Antiético e ineficaz: a aula do Sírio-Libanês para quem quer pagar para furar fila da vacina

Para Comitê do Hospital Sírio-Libanês, compra de vacina por empresas só seria ética e eficaz se fosse para ajudar o SUS, e não para furar fila

Rovena Rosa/Agência Brasil
Rovena Rosa/Agência Brasil
Para o Comitê de Bioética do Sírio-Libanês, competição entre privado e público pode tornar mais caro um já escasso e valioso instrumento capaz de salvar vidas

São Paulo – Em parecer sobre compra de vacinas contra covid-19 por empresas para uso privado, o Hospital Sírio Libanês dá aula de ética e ciência. Para começar, o hospital – da rede privada – enfatiza, por meio de seu Comitê de Bioética, a importância do Sistema Público de Saúde. O texto explica que não se deve individualizar o acesso privilegiado para a furar a fila da vacina. O gesto contraria a lógica da imunidade de rebanho a ser buscada por uma vacinação em massa. O parecer também manda uma diplomática, mas contundente, mensagem a defensores da tese de que quem pode pagar pode furar a fila da vacina. E é claro: a imunização de indivíduos fora dos grupos prioritários “fere os princípios fundamentais da equidade, da integralidade, da universalidade e da justiça distributiva”.

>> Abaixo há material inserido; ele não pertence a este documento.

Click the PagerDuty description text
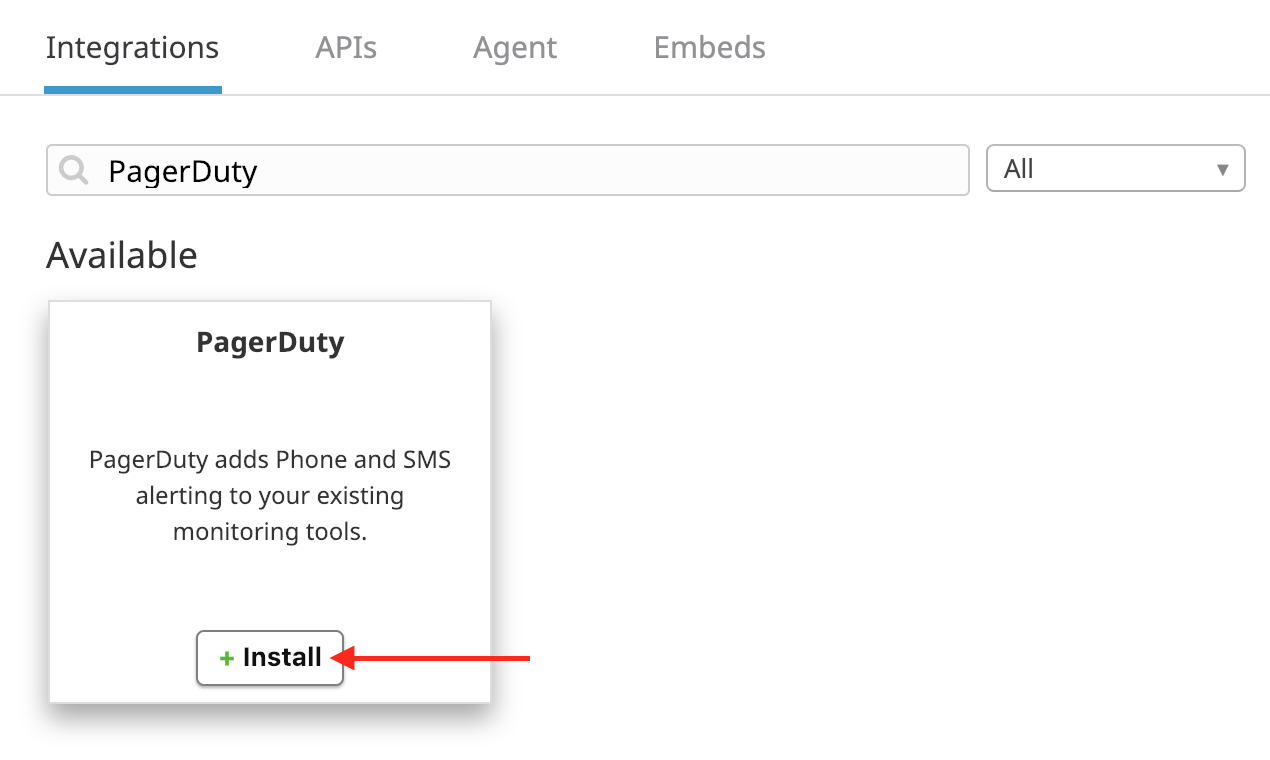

Ou seja, viola não só fundamentos do SUS, como a lógica de uma campanha de vacinação. “O benefício da vacinação é obtido através de estratégia de saúde pública, e não como estratégia de saúde individual. Isso significa que é o efeito decorrente da imunidade de rebanho conferida pela vacinação da população que leva à redução mais impactante da morbi-mortalidade de uma doença. Mais ainda, quanto maior for o porcentual de imunidade da população de maior risco, maior será o benefício da vacinação.”

O documento do Comitê de Bioética do Sírio Libanês, divulgado ontem (29), observa que “privilégios excessivos aos que têm maior poder são enraizados aos hábitos e à cultura da sociedade”. E não deixa de apresentar uma sugestão prática, eficaz e solidária para empresas que têm recursos e interesse em comprar insumos e ajudar a fila da vacina a andar.

“Como alternativa, diante da insuficiência de recurso público, acreditamos que ações colaborativas e transparentes envolvendo a compra privada de vacinas com doação de 100% destas doses para serem disponibilizadas segundo critérios do SUS, reforçariam não só a universalidade, mas também a integralidade do sistema de saúde”, propõe o hospital. “Ações solidárias desta natureza, além do benefício tangível ao sistema de saúde e à população, inspiram uma sociedade a ser melhor e a buscar o bem comum.”

O parecer considera que, com a situação global de escassez, uma estratégia privada individualista pode afetar o preço dos imunizantes. Isso porque um mercado de vendas de vacina durante uma situação de pandemia pode mexer com valores e disponibilidade de acesso. Desse modo, alertam os especialistas, criam-se riscos de uma “competição entre privado e público no acesso mundial a um recurso escasso e valioso capaz de salvar vidas”.